池上彰氏はピケティと対談してました。ピケティ×池上彰、夢の対談が実現!。でも何もわかっていないようです。夢の対談ではなく、ただの夢だったのでしょうか。それとも彼はやっぱり台本を読んでるだけのただのおじさんなのでしょうか。

池上彰は昨日の番組で最後に、日本とドイツに共通の問題として、戦後の歴史問題を持ち出してきて、お決まりの「戦後処理では日本はドイツに学べ」、みたいに言ってました。

ですから、彼は明らかに歴史認識は左派のようです。しかし、彼の経済観は右派のものに近いです。今の日本や世界には、右派の経済政策(金融引き締め、緊縮財政、小さな政府、規制緩和、競争激化、自己責任)はあいません。状況を悪くするだけです。

歴史認識は右派だろうが左派だろうが好みの問題ですが(?)、経済は生き物なので、その時の状況にあった政策が必用です。そして、今の世界には成長が足りない、そのためには拡張的な経済政策と、格差の解消が必用だと私は思いますから、そういう点で左派の経済政策のほうが望ましいと思ってます。

アベノミクスも当初はヨーロッパの左派の経済政策でした。日本の左派は超経済音痴と変に真面目なため、緊縮財政や金融引き締め、清算主義など、どうみてもアメリカ共和党やティーパーティーみたいな政策を好み変なところがあります。
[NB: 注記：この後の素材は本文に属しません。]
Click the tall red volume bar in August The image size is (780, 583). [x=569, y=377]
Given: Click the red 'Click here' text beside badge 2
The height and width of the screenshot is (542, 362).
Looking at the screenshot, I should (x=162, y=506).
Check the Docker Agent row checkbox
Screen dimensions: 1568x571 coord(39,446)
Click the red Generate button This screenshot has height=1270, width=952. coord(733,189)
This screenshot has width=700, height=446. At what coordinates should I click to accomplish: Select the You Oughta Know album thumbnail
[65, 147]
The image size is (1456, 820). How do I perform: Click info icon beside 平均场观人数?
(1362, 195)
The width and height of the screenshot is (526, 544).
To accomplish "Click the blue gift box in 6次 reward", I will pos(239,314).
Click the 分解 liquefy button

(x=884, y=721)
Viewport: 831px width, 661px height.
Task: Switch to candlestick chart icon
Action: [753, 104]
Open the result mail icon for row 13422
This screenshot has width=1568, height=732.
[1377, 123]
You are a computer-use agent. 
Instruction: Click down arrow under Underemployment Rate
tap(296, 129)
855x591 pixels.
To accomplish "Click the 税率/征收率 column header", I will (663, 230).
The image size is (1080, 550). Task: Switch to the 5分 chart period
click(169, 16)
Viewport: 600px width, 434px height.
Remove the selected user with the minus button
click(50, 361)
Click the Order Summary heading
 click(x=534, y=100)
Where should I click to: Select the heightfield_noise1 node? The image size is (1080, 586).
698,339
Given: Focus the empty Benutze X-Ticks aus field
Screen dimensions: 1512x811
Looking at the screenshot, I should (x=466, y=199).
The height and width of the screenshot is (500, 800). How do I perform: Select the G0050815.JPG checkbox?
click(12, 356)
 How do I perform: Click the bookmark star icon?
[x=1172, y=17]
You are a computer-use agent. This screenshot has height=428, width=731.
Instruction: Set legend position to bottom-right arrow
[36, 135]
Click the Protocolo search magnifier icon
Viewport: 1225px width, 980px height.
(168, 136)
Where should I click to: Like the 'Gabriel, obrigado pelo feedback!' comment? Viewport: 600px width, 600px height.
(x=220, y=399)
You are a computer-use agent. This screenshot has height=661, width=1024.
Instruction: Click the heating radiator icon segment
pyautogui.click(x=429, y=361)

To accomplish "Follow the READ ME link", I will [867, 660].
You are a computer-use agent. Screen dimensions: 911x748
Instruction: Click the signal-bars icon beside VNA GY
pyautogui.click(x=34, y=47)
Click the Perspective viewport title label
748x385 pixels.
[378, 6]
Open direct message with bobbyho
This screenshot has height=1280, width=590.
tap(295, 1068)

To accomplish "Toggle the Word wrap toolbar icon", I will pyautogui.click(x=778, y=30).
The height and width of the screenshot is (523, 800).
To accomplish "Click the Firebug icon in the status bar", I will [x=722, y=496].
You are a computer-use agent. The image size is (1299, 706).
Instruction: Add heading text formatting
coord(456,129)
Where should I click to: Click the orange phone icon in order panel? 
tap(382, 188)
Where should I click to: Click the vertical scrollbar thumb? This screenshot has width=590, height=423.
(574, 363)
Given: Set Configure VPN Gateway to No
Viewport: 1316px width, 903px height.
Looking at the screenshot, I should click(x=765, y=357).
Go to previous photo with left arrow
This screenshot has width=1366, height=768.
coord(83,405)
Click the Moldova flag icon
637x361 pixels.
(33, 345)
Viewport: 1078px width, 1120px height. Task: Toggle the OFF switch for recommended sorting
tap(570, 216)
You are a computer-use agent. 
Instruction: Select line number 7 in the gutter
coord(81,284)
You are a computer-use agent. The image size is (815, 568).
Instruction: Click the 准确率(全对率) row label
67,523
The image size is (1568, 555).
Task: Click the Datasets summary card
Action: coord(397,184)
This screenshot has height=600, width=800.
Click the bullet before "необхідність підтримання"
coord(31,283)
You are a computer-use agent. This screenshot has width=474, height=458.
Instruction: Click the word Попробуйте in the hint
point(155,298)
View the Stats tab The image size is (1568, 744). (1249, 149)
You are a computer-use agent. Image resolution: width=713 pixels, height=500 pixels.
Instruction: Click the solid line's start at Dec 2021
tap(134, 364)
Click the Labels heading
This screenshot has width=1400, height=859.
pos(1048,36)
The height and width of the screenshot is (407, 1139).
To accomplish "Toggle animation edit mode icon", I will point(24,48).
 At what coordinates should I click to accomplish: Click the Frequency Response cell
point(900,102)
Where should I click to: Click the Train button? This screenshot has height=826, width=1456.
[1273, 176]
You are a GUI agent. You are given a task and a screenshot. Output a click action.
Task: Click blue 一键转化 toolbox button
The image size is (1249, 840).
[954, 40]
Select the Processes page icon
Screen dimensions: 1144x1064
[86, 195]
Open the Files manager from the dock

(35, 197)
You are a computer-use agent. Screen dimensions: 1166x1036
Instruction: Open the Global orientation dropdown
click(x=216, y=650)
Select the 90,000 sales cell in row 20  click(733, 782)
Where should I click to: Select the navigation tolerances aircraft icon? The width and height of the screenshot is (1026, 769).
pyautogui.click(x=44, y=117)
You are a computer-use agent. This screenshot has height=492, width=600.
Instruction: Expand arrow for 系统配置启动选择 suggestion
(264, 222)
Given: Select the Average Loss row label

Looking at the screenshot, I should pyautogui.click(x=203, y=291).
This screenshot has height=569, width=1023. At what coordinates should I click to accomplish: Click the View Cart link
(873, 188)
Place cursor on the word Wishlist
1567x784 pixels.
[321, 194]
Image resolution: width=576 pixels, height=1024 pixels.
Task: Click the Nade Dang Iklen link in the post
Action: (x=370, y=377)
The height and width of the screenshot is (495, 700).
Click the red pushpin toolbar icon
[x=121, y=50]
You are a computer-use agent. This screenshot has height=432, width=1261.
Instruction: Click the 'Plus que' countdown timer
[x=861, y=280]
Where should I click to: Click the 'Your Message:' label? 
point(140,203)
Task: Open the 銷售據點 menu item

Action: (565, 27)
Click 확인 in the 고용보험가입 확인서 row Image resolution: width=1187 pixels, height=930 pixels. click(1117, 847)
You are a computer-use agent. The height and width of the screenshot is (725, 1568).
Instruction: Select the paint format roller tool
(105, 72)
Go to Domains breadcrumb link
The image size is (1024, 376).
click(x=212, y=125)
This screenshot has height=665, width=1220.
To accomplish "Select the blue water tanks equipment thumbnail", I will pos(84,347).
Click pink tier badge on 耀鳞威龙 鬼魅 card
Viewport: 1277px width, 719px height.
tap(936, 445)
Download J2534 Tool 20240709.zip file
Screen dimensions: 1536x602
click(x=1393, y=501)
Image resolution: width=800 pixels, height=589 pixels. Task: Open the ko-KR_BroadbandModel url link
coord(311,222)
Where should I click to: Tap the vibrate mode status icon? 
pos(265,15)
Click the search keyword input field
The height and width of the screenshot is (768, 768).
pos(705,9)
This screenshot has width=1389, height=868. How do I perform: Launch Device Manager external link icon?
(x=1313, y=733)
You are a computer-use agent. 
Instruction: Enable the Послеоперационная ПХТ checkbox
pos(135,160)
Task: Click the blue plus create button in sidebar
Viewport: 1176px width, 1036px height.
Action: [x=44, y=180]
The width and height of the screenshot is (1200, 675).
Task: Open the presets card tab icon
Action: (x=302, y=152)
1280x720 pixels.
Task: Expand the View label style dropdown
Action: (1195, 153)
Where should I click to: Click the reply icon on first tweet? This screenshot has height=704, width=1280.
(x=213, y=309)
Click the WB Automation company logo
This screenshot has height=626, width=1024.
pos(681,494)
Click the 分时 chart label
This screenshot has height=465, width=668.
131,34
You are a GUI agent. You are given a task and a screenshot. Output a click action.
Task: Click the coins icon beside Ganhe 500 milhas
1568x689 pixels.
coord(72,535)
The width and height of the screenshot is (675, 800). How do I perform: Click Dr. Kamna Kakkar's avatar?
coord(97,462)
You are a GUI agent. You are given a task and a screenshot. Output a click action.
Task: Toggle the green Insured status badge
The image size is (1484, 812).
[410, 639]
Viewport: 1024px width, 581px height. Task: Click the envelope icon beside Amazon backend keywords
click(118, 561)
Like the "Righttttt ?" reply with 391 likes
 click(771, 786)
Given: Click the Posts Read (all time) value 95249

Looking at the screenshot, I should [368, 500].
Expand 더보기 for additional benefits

弱者のためとか言いながら、弱者に超厳しい政策をやってしまうのです。民主党が典型ですが。

なので、日本の問題点は、日本の野党、左派が超経済音痴だと言う点でしょう。救いがありません。

池上彰の話にもどしますと、彼は、ドイツのヴァイツゼッカー大統領が第二次大戦でドイツが侵略したポーランドに謝罪して和解したんだから、日本も見習えとか言ってました。

本当に見習って良いのでしょうか?

確かにワイツゼッカーに限らず、メルケルもポーランドで過去の侵略を謝罪したようですが、彼らはすべてをナチスのせいにして、ドイツ人も犠牲者だと言う立場を主張しているのです。

wikipediaより

2009年9月1日に行われた第二次大戦開戦70周年記念式典においてもメルケル首相はドイツの行為による開戦が「終わり無き苦しみを招いた」事を認めつつも、終戦後に旧ドイツ領からドイツ人が追放された事は不当と断じ「こうした事実は認識されるべきだ」と述べてドイツ側の立場に変わりがない事を示している。

ポーランドやチェコなどは、このようなドイツ側の態度を「接収ドイツ人財産に対する補償請求への後押しにつながっている」と見なしており、対独関係悪化の要因となっている。日本では高く評価されたドイツ要人の謝罪も「懸案である接収ドイツ人財産の法的処理(後述)に言及することを避けた、単なるリップサービス」と冷淡に受け止められることが多い。

2006年に開かれた、ドイツ人追放者を扱った展示会「強いられた道」に関し、ポーランドのヤロスワフ・カチンスキ首相は「とても悲しく、心配だ」とコメントし[5]、2007年になると、以前からドイツとポーランドやチェコとの間で外交問題となっていたドイツ人追放を取り上げた「反追放センター」の建設に関する対立も加わって、追放者問題を巡りドイツ・ポーランド関係は「戦後最悪」と報じられるほどに険悪化することになる[6]。



ぜんぜん和解してないんですが(笑)。このドイツのやり方を学べと言っちゃって良いんでしょうかね。逆にうまいことやってるなー、と言う感じです、これなら見習っても良いと私は思いますが、池上彰が言いたかったのは、「安倍総理はとにかくドイツの首相を見習って謝罪しろ」と言うことでしょうけども。

池上彰って本当に底が浅いですね。

そもそも、話をもどしますと、ナチスがやった最大の罪はユダヤ人の大虐殺、ジェノサイドです。これは戦争や他国への侵略とは別の次元の話です。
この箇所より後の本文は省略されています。